The Bank for International Settlements has announced initiatives to deepen its relationship with its Asian shareholders.

These steps were endorsed by Asia Pacific central bank governors attending a meeting of the BIS Asian Consultative Council in Shanghai yesterday. These initiatives will be closely coordinated with the the BIS member central banks in the region and represent the culmination of an intensive consultation process with them, it notes.

The initiatives include: a three-year research program on monetary and financial issues in Asia, to be undertaken in close cooperation between the BIS and Asia Pacific central banks; an expansion of the work of the Financial Stability Institute in Asia and the Pacific; and, an extension of banking services in the Asian time zone, with the aim of bringing them closer in scope to those offered in the European time zone.

Mr Zhou Xiaochuan, ACC Chairman and Governor of the People’s Bank of China, today said that the governors attending the meeting “welcomed these initiatives to deepen cooperation between the BIS and its partners in the Asia and the Pacific”. He also noted that the three-year research program on financial and monetary topics was warmly received by regional governors.

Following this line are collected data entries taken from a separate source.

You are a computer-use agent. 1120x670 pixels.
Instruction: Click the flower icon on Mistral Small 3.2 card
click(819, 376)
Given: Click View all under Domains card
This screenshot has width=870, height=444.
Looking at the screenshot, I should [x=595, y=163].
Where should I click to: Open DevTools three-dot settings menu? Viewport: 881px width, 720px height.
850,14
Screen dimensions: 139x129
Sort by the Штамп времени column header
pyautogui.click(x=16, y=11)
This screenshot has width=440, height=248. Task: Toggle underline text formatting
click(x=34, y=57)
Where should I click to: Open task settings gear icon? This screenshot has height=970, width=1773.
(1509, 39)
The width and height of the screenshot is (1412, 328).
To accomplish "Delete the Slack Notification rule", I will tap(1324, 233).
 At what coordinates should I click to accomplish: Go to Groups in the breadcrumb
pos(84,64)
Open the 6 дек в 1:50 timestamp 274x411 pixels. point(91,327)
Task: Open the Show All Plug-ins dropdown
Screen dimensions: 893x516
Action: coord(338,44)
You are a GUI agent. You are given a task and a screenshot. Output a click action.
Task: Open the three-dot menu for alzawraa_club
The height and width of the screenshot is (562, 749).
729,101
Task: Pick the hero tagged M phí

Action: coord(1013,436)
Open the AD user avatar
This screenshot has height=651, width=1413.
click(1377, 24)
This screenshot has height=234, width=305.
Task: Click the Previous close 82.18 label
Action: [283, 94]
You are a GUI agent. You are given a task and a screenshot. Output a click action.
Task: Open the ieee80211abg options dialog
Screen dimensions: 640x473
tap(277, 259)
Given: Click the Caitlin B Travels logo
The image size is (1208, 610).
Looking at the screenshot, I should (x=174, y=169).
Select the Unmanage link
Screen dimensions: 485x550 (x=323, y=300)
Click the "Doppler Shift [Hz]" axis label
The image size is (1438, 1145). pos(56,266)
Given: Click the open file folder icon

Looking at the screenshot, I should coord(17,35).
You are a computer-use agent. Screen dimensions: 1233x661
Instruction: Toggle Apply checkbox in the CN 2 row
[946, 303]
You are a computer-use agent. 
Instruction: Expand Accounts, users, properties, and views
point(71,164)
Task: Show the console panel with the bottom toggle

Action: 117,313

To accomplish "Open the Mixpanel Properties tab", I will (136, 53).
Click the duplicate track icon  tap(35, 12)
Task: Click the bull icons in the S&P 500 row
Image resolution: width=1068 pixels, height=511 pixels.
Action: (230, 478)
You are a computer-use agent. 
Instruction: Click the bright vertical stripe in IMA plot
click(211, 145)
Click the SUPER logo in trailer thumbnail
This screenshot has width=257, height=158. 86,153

“The endorsed initiatives,” said BIS general manager Malcolm Knight, “will build on services the BIS currently provides in Asia and the Pacific. They will provide an effective means for enhancing understanding of policy issues that are important to central banks and supervisors in the region, contributing significantly to the BIS’s global work on central bank cooperation and financial stability issues.” In recent years, the BIS’s interaction with Asian central banks has increased significantly, especially after the opening of its Representative Office for Asia and the Pacific in Hong Kong SAR in 1998 and the formation of the Asian Consultative Council in 2001.